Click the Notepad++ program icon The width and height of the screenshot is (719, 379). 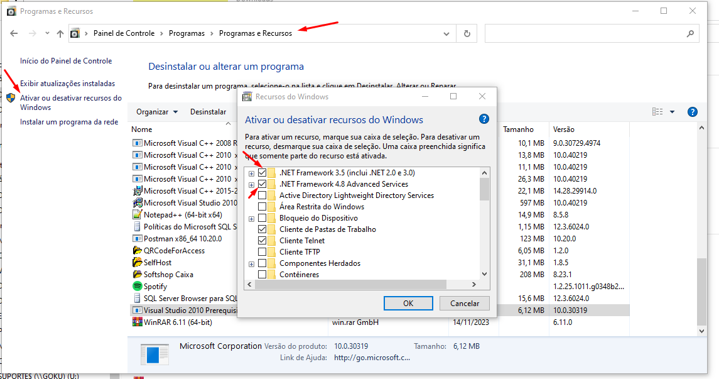click(x=138, y=214)
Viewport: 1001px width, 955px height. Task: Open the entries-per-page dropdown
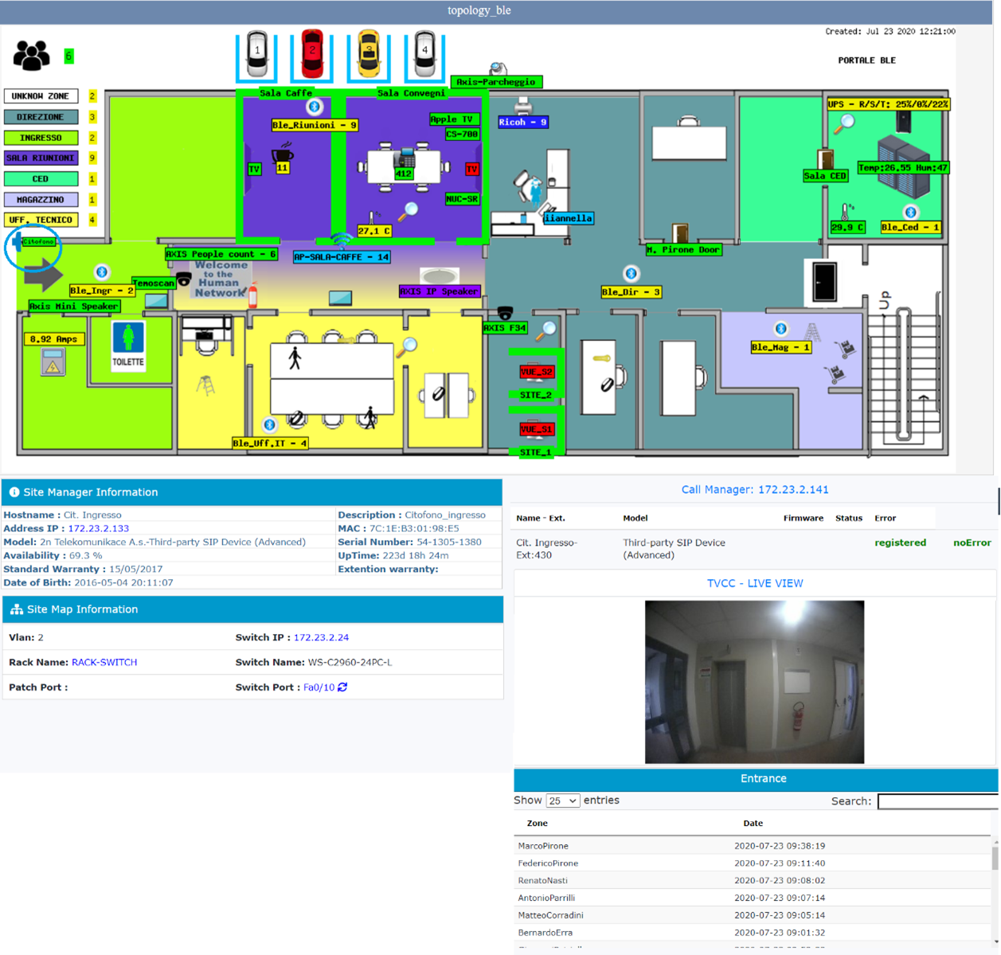[562, 800]
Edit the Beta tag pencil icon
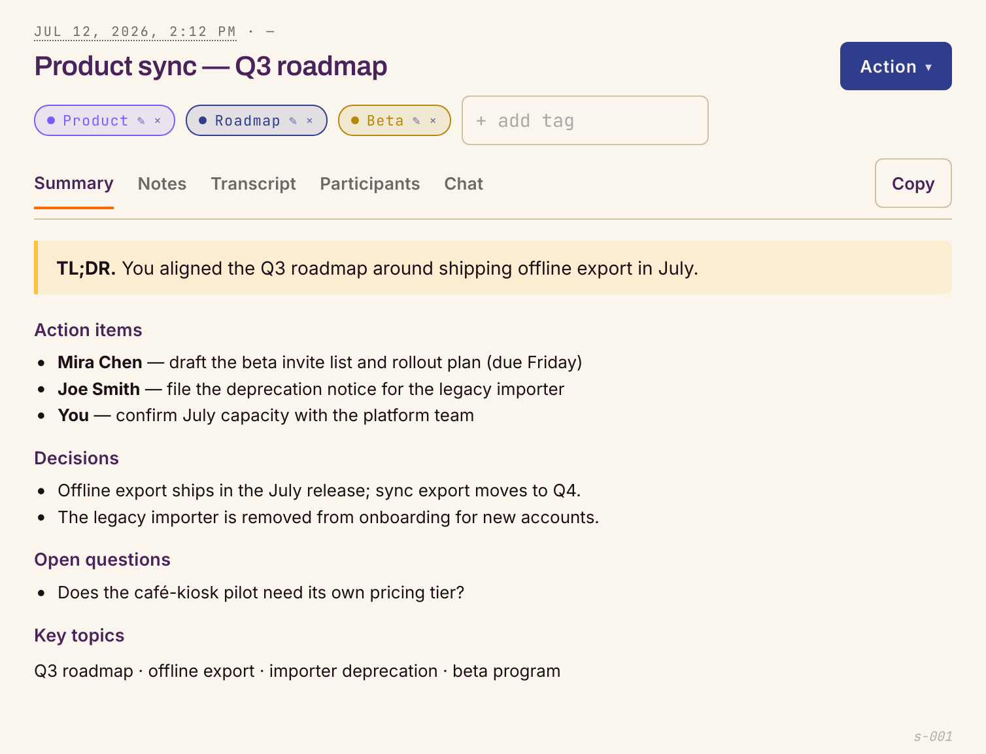Screen dimensions: 986x754 click(417, 121)
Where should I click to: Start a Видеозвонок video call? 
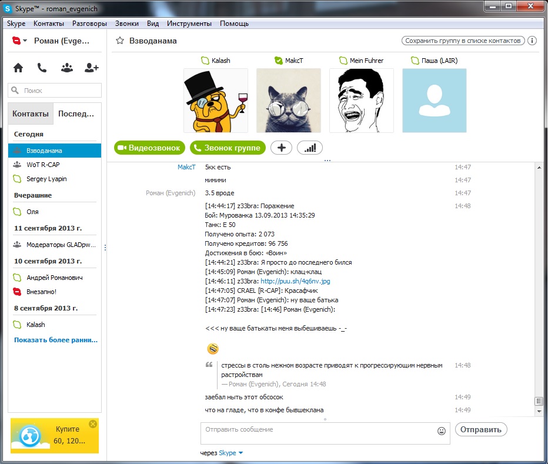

● ● ● ● ●

» Requirement
The answer consists solely of the lines from the one holding "Viewport: 1001px width, 955px" through the final line of the records, both ends included, each duplicated exactly. Leave images out.

» Output
Viewport: 1001px width, 955px height. Task: Open the entries-per-page dropdown
[562, 800]
Edit the Beta tag pencil icon
Screen dimensions: 986x754 click(417, 121)
Where should I click to: Start a Видеозвонок video call? 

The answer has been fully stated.